■ What is required ■
Return every line of the listing, exactly as it reads.

○ ○ ○ ○

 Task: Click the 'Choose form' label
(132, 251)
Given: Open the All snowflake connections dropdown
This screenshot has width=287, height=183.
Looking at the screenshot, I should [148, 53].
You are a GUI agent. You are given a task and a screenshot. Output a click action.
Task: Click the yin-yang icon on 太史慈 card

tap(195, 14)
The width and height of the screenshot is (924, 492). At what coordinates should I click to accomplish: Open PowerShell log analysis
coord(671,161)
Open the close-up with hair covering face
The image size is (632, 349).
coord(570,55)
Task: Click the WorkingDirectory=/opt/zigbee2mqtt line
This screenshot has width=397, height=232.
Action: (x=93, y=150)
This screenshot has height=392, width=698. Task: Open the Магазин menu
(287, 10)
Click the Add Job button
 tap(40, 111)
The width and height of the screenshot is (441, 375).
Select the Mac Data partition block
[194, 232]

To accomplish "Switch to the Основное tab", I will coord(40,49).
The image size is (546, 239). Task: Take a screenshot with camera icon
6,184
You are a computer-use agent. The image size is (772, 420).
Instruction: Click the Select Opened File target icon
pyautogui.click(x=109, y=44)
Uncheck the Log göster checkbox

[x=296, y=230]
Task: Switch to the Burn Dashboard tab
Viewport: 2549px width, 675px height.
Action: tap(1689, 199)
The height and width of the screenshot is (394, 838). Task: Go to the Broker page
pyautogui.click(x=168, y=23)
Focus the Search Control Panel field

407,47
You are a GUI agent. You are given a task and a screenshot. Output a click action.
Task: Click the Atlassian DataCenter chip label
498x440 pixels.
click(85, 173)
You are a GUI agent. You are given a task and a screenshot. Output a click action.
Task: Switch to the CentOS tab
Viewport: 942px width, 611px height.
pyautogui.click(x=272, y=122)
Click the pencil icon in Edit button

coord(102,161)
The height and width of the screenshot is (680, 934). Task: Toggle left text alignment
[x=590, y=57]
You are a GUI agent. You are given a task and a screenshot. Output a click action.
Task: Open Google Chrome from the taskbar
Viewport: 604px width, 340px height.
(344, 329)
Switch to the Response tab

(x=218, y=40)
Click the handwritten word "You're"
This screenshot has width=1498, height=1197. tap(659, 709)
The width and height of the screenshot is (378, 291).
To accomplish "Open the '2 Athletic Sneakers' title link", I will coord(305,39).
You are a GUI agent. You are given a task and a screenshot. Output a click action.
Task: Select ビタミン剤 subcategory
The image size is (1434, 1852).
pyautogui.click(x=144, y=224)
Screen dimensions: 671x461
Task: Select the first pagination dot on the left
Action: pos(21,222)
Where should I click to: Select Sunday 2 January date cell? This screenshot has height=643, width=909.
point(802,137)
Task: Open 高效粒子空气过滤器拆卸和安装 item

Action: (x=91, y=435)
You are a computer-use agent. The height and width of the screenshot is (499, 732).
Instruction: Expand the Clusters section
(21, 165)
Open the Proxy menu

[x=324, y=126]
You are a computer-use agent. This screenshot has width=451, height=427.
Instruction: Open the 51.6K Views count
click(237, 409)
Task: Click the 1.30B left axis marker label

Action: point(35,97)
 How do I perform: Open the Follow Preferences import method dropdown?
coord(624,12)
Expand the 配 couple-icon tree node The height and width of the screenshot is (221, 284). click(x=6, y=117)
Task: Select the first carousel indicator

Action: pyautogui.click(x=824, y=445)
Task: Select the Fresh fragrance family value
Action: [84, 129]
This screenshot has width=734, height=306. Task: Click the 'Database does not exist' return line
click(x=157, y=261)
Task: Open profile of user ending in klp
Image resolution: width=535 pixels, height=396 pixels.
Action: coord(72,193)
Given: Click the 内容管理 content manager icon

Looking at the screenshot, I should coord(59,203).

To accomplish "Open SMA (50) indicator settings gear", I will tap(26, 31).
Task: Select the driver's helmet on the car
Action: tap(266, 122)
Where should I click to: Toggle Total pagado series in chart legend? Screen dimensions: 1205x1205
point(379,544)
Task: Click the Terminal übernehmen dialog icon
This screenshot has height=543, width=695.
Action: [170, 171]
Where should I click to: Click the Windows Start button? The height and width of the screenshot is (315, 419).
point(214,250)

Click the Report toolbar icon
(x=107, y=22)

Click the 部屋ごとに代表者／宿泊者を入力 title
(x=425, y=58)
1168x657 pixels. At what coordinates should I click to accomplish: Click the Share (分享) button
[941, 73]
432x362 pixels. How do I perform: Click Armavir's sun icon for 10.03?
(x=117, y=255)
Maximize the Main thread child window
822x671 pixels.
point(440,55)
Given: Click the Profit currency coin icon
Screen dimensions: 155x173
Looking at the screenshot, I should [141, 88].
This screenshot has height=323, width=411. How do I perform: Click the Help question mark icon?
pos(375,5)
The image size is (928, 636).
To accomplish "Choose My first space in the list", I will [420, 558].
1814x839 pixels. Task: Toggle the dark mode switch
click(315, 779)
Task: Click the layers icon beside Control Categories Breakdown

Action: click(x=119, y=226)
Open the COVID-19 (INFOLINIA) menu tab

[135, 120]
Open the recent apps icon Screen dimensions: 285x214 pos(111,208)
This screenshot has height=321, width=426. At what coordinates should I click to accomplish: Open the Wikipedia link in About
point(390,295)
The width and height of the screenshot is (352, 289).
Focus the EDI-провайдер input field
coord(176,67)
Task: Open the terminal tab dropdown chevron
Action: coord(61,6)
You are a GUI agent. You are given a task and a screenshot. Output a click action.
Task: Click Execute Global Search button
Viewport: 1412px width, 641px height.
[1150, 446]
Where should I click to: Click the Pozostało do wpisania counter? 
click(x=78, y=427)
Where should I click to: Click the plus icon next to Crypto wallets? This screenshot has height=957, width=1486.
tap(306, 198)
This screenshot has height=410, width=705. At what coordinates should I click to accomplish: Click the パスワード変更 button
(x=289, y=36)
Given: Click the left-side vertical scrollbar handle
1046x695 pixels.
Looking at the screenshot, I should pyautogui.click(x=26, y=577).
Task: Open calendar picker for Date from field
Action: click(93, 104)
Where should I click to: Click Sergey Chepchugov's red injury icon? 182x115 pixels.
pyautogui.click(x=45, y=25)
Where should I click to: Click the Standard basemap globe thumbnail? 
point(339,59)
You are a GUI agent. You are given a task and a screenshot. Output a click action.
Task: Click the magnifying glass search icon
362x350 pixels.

○ ○ ○ ○

■ Completed exercise ■
 Task: Click the 'Choose form' label
(132, 251)
Given: Open the All snowflake connections dropdown
This screenshot has width=287, height=183.
Looking at the screenshot, I should [148, 53].
You are a GUI agent. You are given a task and a screenshot. Output a click action.
Task: Click the yin-yang icon on 太史慈 card

tap(195, 14)
The width and height of the screenshot is (924, 492). At what coordinates should I click to accomplish: Open PowerShell log analysis
coord(671,161)
Open the close-up with hair covering face
The image size is (632, 349).
coord(570,55)
Task: Click the WorkingDirectory=/opt/zigbee2mqtt line
This screenshot has width=397, height=232.
Action: (x=93, y=150)
This screenshot has height=392, width=698. Task: Open the Магазин menu
(287, 10)
Click the Add Job button
 tap(40, 111)
The width and height of the screenshot is (441, 375).
Select the Mac Data partition block
[194, 232]

To accomplish "Switch to the Основное tab", I will coord(40,49).
The image size is (546, 239). Task: Take a screenshot with camera icon
6,184
You are a computer-use agent. The image size is (772, 420).
Instruction: Click the Select Opened File target icon
pyautogui.click(x=109, y=44)
Uncheck the Log göster checkbox

[x=296, y=230]
Task: Switch to the Burn Dashboard tab
Viewport: 2549px width, 675px height.
Action: tap(1689, 199)
The height and width of the screenshot is (394, 838). Task: Go to the Broker page
pyautogui.click(x=168, y=23)
Focus the Search Control Panel field

407,47
You are a GUI agent. You are given a task and a screenshot. Output a click action.
Task: Click the Atlassian DataCenter chip label
498x440 pixels.
click(85, 173)
You are a GUI agent. You are given a task and a screenshot. Output a click action.
Task: Switch to the CentOS tab
Viewport: 942px width, 611px height.
pyautogui.click(x=272, y=122)
Click the pencil icon in Edit button

coord(102,161)
The height and width of the screenshot is (680, 934). Task: Toggle left text alignment
[x=590, y=57]
You are a GUI agent. You are given a task and a screenshot. Output a click action.
Task: Open Google Chrome from the taskbar
Viewport: 604px width, 340px height.
(344, 329)
Switch to the Response tab

(x=218, y=40)
Click the handwritten word "You're"
This screenshot has width=1498, height=1197. tap(659, 709)
The width and height of the screenshot is (378, 291).
To accomplish "Open the '2 Athletic Sneakers' title link", I will coord(305,39).
You are a GUI agent. You are given a task and a screenshot. Output a click action.
Task: Select ビタミン剤 subcategory
The image size is (1434, 1852).
pyautogui.click(x=144, y=224)
Screen dimensions: 671x461
Task: Select the first pagination dot on the left
Action: pos(21,222)
Where should I click to: Select Sunday 2 January date cell? This screenshot has height=643, width=909.
point(802,137)
Task: Open 高效粒子空气过滤器拆卸和安装 item

Action: (x=91, y=435)
You are a computer-use agent. The height and width of the screenshot is (499, 732).
Instruction: Expand the Clusters section
(21, 165)
Open the Proxy menu

[x=324, y=126]
You are a computer-use agent. This screenshot has width=451, height=427.
Instruction: Open the 51.6K Views count
click(237, 409)
Task: Click the 1.30B left axis marker label

Action: point(35,97)
 How do I perform: Open the Follow Preferences import method dropdown?
coord(624,12)
Expand the 配 couple-icon tree node The height and width of the screenshot is (221, 284). click(x=6, y=117)
Task: Select the first carousel indicator

Action: pyautogui.click(x=824, y=445)
Task: Select the Fresh fragrance family value
Action: [84, 129]
This screenshot has width=734, height=306. Task: Click the 'Database does not exist' return line
click(x=157, y=261)
Task: Open profile of user ending in klp
Image resolution: width=535 pixels, height=396 pixels.
Action: coord(72,193)
Given: Click the 内容管理 content manager icon

Looking at the screenshot, I should coord(59,203).

To accomplish "Open SMA (50) indicator settings gear", I will tap(26, 31).
Task: Select the driver's helmet on the car
Action: tap(266, 122)
Where should I click to: Toggle Total pagado series in chart legend? Screen dimensions: 1205x1205
point(379,544)
Task: Click the Terminal übernehmen dialog icon
This screenshot has height=543, width=695.
Action: [170, 171]
Where should I click to: Click the Windows Start button? The height and width of the screenshot is (315, 419).
point(214,250)

Click the Report toolbar icon
(x=107, y=22)

Click the 部屋ごとに代表者／宿泊者を入力 title
(x=425, y=58)
1168x657 pixels. At what coordinates should I click to accomplish: Click the Share (分享) button
[941, 73]
432x362 pixels. How do I perform: Click Armavir's sun icon for 10.03?
(x=117, y=255)
Maximize the Main thread child window
822x671 pixels.
point(440,55)
Given: Click the Profit currency coin icon
Screen dimensions: 155x173
Looking at the screenshot, I should [141, 88].
This screenshot has height=323, width=411. How do I perform: Click the Help question mark icon?
pos(375,5)
The image size is (928, 636).
To accomplish "Choose My first space in the list", I will [420, 558].
1814x839 pixels. Task: Toggle the dark mode switch
click(315, 779)
Task: Click the layers icon beside Control Categories Breakdown

Action: click(x=119, y=226)
Open the COVID-19 (INFOLINIA) menu tab

[135, 120]
Open the recent apps icon Screen dimensions: 285x214 pos(111,208)
This screenshot has height=321, width=426. At what coordinates should I click to accomplish: Open the Wikipedia link in About
point(390,295)
The width and height of the screenshot is (352, 289).
Focus the EDI-провайдер input field
coord(176,67)
Task: Open the terminal tab dropdown chevron
Action: coord(61,6)
You are a GUI agent. You are given a task and a screenshot. Output a click action.
Task: Click Execute Global Search button
Viewport: 1412px width, 641px height.
[1150, 446]
Where should I click to: Click the Pozostało do wpisania counter? 
click(x=78, y=427)
Where should I click to: Click the plus icon next to Crypto wallets? This screenshot has height=957, width=1486.
tap(306, 198)
This screenshot has height=410, width=705. At what coordinates should I click to accomplish: Click the パスワード変更 button
(x=289, y=36)
Given: Click the left-side vertical scrollbar handle
1046x695 pixels.
Looking at the screenshot, I should pyautogui.click(x=26, y=577).
Task: Open calendar picker for Date from field
Action: click(93, 104)
Where should I click to: Click Sergey Chepchugov's red injury icon? 182x115 pixels.
pyautogui.click(x=45, y=25)
Where should I click to: Click the Standard basemap globe thumbnail? 
point(339,59)
You are a GUI agent. You are given a task and a screenshot. Output a click action.
Task: Click the magnifying glass search icon
362x350 pixels.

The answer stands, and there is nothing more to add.